Demographic Imbalance Around Gender
As we advance toward 2030, we also need to address some emerging challenges. An imbalance in sex ratio and lack of institutional structures to support rising single motherhood are two significant new challenges. An imbalance in the sex ratio is a relatively new problem. We are witnessing, for the first time, gender imbalance in an unprecedented manner, resulting from multiple drivers (sex selection, neglect of female infants). As of 2015, there were 62 million more men than women, worldwide (UN, 2015b). This is approximately 8 million more than the total population of Connecticut, Maine, Massachusetts, New Hampshire, New Jersey, New York, Pennsylvania, Rhode Island, and Vermont put together. Imagine all these states with only men. Currently, China (116 boys/100 girls) and India contribute most to this gender imbalance (UN, 2015b). While the specific implications of such gender imbalance are still unfolding, we have the potential to see devastating impacts on women and girls and their well-being. Already, thousands of women from relatively low-resourced countries (e.g., rural Vietnam and Burma) are entering countries with more resources (e.g., Japan, Taiwan, and South Korea) as foreign brides. Foreign brides are more susceptible to abuse, discrimination, and have fewer rights when they cross borders and experience lower social, economic, and health status (Tsai, 2011; Wu et al., 2004; Xu et al., 2014).

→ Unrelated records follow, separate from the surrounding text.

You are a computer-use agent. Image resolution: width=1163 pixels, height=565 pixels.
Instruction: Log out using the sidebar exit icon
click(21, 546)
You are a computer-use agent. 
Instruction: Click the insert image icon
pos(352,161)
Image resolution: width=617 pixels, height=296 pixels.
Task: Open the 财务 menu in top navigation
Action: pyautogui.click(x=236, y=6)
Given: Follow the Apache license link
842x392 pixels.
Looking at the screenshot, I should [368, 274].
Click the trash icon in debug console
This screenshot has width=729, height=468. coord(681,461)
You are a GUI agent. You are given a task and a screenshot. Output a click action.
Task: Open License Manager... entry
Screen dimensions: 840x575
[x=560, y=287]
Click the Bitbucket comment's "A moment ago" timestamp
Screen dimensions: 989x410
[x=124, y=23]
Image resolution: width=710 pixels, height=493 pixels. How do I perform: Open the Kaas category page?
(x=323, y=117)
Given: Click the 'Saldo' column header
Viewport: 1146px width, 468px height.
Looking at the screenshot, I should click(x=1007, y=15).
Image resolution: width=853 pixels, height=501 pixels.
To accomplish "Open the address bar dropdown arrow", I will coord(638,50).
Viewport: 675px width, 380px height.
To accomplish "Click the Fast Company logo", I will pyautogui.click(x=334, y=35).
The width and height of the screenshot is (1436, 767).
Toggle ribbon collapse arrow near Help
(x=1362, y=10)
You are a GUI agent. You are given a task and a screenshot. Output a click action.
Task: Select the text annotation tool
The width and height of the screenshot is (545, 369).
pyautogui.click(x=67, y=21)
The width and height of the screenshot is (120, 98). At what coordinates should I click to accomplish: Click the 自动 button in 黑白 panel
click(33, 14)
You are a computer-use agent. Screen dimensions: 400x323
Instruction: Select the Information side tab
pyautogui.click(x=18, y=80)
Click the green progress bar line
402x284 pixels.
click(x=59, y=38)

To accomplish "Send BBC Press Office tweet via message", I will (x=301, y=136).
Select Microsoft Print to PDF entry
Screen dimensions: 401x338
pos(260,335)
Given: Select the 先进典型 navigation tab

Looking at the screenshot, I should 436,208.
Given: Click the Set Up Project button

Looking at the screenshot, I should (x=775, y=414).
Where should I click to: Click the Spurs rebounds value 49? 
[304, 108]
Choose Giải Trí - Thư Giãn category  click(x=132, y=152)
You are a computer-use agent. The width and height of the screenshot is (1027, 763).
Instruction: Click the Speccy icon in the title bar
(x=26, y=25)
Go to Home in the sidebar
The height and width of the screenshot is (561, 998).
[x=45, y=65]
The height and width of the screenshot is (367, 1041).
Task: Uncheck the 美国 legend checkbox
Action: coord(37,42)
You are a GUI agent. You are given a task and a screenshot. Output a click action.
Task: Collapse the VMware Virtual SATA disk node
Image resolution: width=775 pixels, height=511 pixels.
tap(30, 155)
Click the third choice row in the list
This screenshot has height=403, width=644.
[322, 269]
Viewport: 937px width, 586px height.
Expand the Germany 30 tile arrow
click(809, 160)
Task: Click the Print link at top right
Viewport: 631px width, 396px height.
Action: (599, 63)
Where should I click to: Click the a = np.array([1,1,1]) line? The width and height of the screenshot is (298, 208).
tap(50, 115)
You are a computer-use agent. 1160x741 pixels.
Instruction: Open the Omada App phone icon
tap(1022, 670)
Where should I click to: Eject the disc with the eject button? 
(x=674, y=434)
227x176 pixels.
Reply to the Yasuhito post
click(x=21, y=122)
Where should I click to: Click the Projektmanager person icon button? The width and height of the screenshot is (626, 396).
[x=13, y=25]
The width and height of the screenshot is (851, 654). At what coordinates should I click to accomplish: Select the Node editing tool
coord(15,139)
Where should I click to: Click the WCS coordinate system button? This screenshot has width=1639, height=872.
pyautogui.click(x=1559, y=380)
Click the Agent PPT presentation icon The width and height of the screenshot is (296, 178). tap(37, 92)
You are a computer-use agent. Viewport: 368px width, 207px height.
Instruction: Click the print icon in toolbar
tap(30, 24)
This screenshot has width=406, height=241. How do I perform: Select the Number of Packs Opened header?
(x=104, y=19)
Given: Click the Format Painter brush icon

Social workers are needed more today than ever before to document abuse and discrimination these women face and to empower them through advocacy and community mobilization, so that these women fight for their rights.
Lack of Policies Adapting to Changing Family Structures
Finally, new social policies and institutional structures are needed to empower women with children. The rise in single motherhood has become a worldwide phenomenon and this trend is likely to continue. Women raising children as single mothers has increased due to a host of factors including an increase in divorce rates, increase in labor force participation and financial independence of women, and improved social acceptance of births outside of marriage (UN, 2015b). In the United States, one in four children resides in a family headed by a single mother (McLanahan & Jencks, 2015). The proportion of single-mother families is increasing even in countries where state support for single mothers is on the decline (Utrata, 2015). As women are denied access to well-paying jobs and equal pay, female-headed households with children are at greater risk of poverty (UN, 2015a). Social policies have yet to catch up to the reality of changing family structure and associated needs. Social workers must become central to the design and development of new social policies that better respond to the changing family structure. We need social policies—children’s allowances, tax benefits, and other forms of income transfer policies—that are friendly to single mothers and protect them from becoming poor and homeless. Social workers have a role in mobilizing single mothers to help influence health and welfare decisions at the local, state, and national level. More importantly, social workers must also challenge setbacks (e.g., the recent ban on American foreign aid to nongovernmental organizations in resource-poor countries that offer abortion counseling) and help speedup the process of women and girls’ empowerment, so that all women have equitable access to resources to develop and utilize their full potential by 2030.